(Saved data entries)
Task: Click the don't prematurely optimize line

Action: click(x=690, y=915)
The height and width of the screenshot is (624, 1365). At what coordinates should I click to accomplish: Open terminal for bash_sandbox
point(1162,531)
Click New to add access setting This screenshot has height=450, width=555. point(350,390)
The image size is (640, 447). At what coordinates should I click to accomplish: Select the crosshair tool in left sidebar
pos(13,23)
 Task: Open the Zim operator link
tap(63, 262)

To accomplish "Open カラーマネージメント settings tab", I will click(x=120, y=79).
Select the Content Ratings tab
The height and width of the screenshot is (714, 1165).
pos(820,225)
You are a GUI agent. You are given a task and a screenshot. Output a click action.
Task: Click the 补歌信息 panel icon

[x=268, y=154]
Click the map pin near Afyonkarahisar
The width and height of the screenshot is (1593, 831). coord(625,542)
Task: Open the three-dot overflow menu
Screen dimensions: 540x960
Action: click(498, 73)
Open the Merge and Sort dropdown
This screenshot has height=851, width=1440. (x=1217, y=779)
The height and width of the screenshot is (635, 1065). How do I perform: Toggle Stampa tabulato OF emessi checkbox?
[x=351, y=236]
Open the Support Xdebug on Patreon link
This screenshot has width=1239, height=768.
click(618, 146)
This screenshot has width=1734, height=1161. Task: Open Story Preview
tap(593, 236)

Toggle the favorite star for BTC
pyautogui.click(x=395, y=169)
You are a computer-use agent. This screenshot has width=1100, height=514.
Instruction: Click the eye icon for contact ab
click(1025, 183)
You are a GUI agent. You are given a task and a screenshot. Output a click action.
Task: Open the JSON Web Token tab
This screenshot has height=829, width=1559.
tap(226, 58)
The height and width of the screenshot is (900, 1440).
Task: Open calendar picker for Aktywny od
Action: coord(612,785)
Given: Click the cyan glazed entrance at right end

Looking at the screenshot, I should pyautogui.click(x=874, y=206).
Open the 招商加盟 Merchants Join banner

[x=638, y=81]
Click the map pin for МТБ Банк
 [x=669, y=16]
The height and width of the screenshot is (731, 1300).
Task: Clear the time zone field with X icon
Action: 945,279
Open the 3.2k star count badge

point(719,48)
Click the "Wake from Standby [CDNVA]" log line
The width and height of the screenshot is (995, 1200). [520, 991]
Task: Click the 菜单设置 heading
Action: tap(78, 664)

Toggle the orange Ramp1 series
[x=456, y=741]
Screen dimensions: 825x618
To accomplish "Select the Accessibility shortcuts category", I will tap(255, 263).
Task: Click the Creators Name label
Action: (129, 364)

Work request => Each line above must be retyped exactly in the response.

Output of the task =>
Task: Click the don't prematurely optimize line

Action: click(x=690, y=915)
The height and width of the screenshot is (624, 1365). At what coordinates should I click to accomplish: Open terminal for bash_sandbox
point(1162,531)
Click New to add access setting This screenshot has height=450, width=555. point(350,390)
The image size is (640, 447). At what coordinates should I click to accomplish: Select the crosshair tool in left sidebar
pos(13,23)
 Task: Open the Zim operator link
tap(63, 262)

To accomplish "Open カラーマネージメント settings tab", I will click(x=120, y=79).
Select the Content Ratings tab
The height and width of the screenshot is (714, 1165).
pos(820,225)
You are a GUI agent. You are given a task and a screenshot. Output a click action.
Task: Click the 补歌信息 panel icon

[x=268, y=154]
Click the map pin near Afyonkarahisar
The width and height of the screenshot is (1593, 831). coord(625,542)
Task: Open the three-dot overflow menu
Screen dimensions: 540x960
Action: click(498, 73)
Open the Merge and Sort dropdown
This screenshot has height=851, width=1440. (x=1217, y=779)
The height and width of the screenshot is (635, 1065). How do I perform: Toggle Stampa tabulato OF emessi checkbox?
[x=351, y=236]
Open the Support Xdebug on Patreon link
This screenshot has width=1239, height=768.
click(618, 146)
This screenshot has width=1734, height=1161. Task: Open Story Preview
tap(593, 236)

Toggle the favorite star for BTC
pyautogui.click(x=395, y=169)
You are a computer-use agent. This screenshot has width=1100, height=514.
Instruction: Click the eye icon for contact ab
click(1025, 183)
You are a GUI agent. You are given a task and a screenshot. Output a click action.
Task: Open the JSON Web Token tab
This screenshot has height=829, width=1559.
tap(226, 58)
The height and width of the screenshot is (900, 1440).
Task: Open calendar picker for Aktywny od
Action: coord(612,785)
Given: Click the cyan glazed entrance at right end

Looking at the screenshot, I should pyautogui.click(x=874, y=206).
Open the 招商加盟 Merchants Join banner

[x=638, y=81]
Click the map pin for МТБ Банк
 [x=669, y=16]
The height and width of the screenshot is (731, 1300).
Task: Clear the time zone field with X icon
Action: 945,279
Open the 3.2k star count badge

point(719,48)
Click the "Wake from Standby [CDNVA]" log line
The width and height of the screenshot is (995, 1200). [520, 991]
Task: Click the 菜单设置 heading
Action: tap(78, 664)

Toggle the orange Ramp1 series
[x=456, y=741]
Screen dimensions: 825x618
To accomplish "Select the Accessibility shortcuts category", I will tap(255, 263).
Task: Click the Creators Name label
Action: (129, 364)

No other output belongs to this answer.